Bug 1664889

Summary: Redeploy certificates playbook fails due to etcd related permissions issues
Product: OpenShift Container Platform Reporter: Luke Stanton <lstanton>
Component: InstallerAssignee: Patrick Dillon <padillon>
Installer sub component: openshift-ansible QA Contact: ge liu <geliu>
Status: CLOSED ERRATA Docs Contact:
Severity: high    
Priority: unspecified CC: gpei, padillon
Version: 3.10.0Keywords: Reopened
Target Milestone: ---   
Target Release: 3.10.z   
Hardware: Unspecified   
OS: Unspecified   
Whiteboard:
Fixed In Version: Doc Type: Bug Fix
Doc Text:
Cause: starting in 3.10, etcd certs are owned by root because etcd is expected to run as root in a static pod colocated on master nodes Consequence: customers running standalone etcd clusters who upgrade from earlier versions have permission denied when etcd tries to access certs when upgrading or redeploying certs Fix: support upgrading standalone etcd clusters by setting owner to etcd if existing certs have etcd owner.
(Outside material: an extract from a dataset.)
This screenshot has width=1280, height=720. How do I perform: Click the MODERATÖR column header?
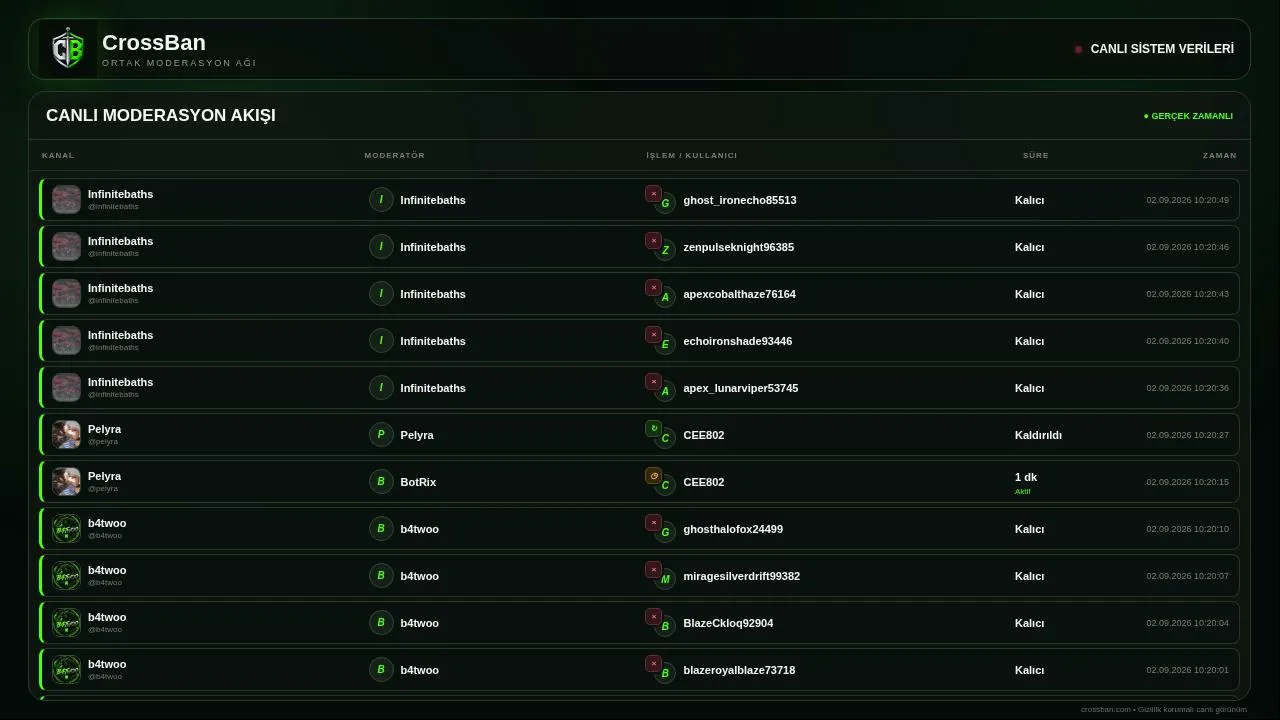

Result: if etcd is running in standalone cluster, certs have owner etcd and etcd can access the certs. allowing upgrade or cert redeploy.
Story Points: ---
Clone Of: Environment:
Last Closed: 2019-02-20 10:11:10 UTC Type: Bug
Regression: --- Mount Type: ---
Documentation: --- CRM:
Verified Versions: Category: ---
oVirt Team: --- RHEL 7.3 requirements from Atomic Host:
Cloudforms Team: --- Target Upstream Version:
Embargoed:

Description Luke Stanton 2019-01-09 22:44:55 UTC
Description of problem:

Running redeploy-certificates.yml playbook fails due to etcd permissions. It looks like the problem was documented in https://github.com/openshift/openshift-ansible/issues/10289, however the associated pull request appears to have never gone through.

Additional info:
Had to manually make changes similar to https://github.com/openshift/openshift-ansible/pull/10291 to get things working.
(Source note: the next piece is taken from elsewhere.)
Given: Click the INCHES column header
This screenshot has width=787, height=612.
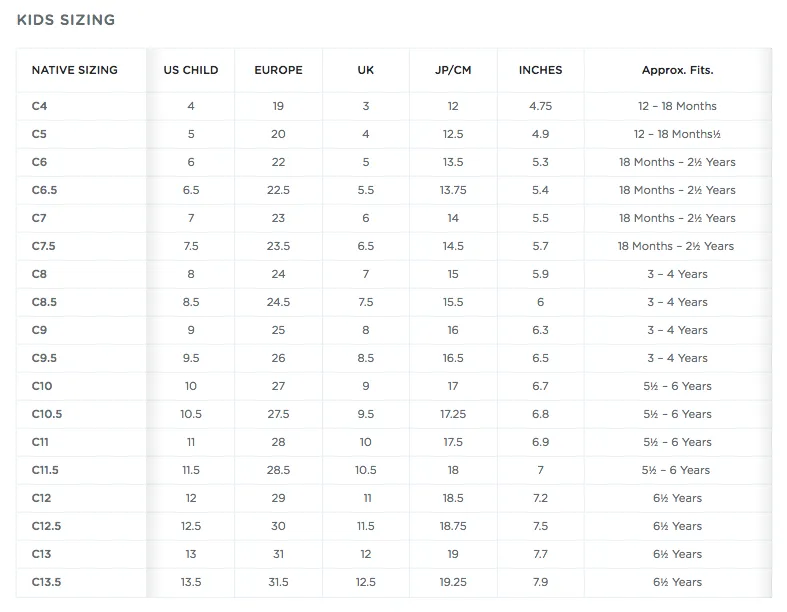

Comment 4 Patrick Dillon 2019-01-24 14:20:17 UTC
Known etcd permission issues were fixed by this pr: https://github.com/openshift/openshift-ansible/pull/10943

Customer had invalid openshift_master_named_certificates entry in inventory which caused install to fail. Could not reproduce any further etcd permission errors with available information. If problem is not solved by fix above, please open a new bug.

Comment 5 Patrick Dillon 2019-01-25 19:02:09 UTC
On closer inspection, the problem is that etcd is running in a separate cluster. Starting in 3.10, OpenShift expects etcd to be run as root in a static pod. I have posted a PR which would allow support for situations like this, where an existing etcd cluster is in place. If there are existing certs with etcd as owner, that ownership will be maintained.

PR: https://github.com/openshift/openshift-ansible/pull/11079

Comment 6 Scott Dodson 2019-01-28 14:47:56 UTC
PR from comment 5 in openshift-ansible-3.11.75-1 and later

Comment 7 ge liu 2019-01-30 09:34:52 UTC
Verified with openshift-ansible-3.10.104-1.git.0.79f87f7.el7.noarch.rpm.

Comment 9 errata-xmlrpc 2019-02-20 10:11:10 UTC
Since the problem described in this bug report should be
resolved in a recent advisory, it has been closed with a
resolution of ERRATA.

For information on the advisory, and where to find the updated
files, follow the link below.

If the solution does not work for you, open a new bug report.

https://access.redhat.com/errata/RHBA-2019:0328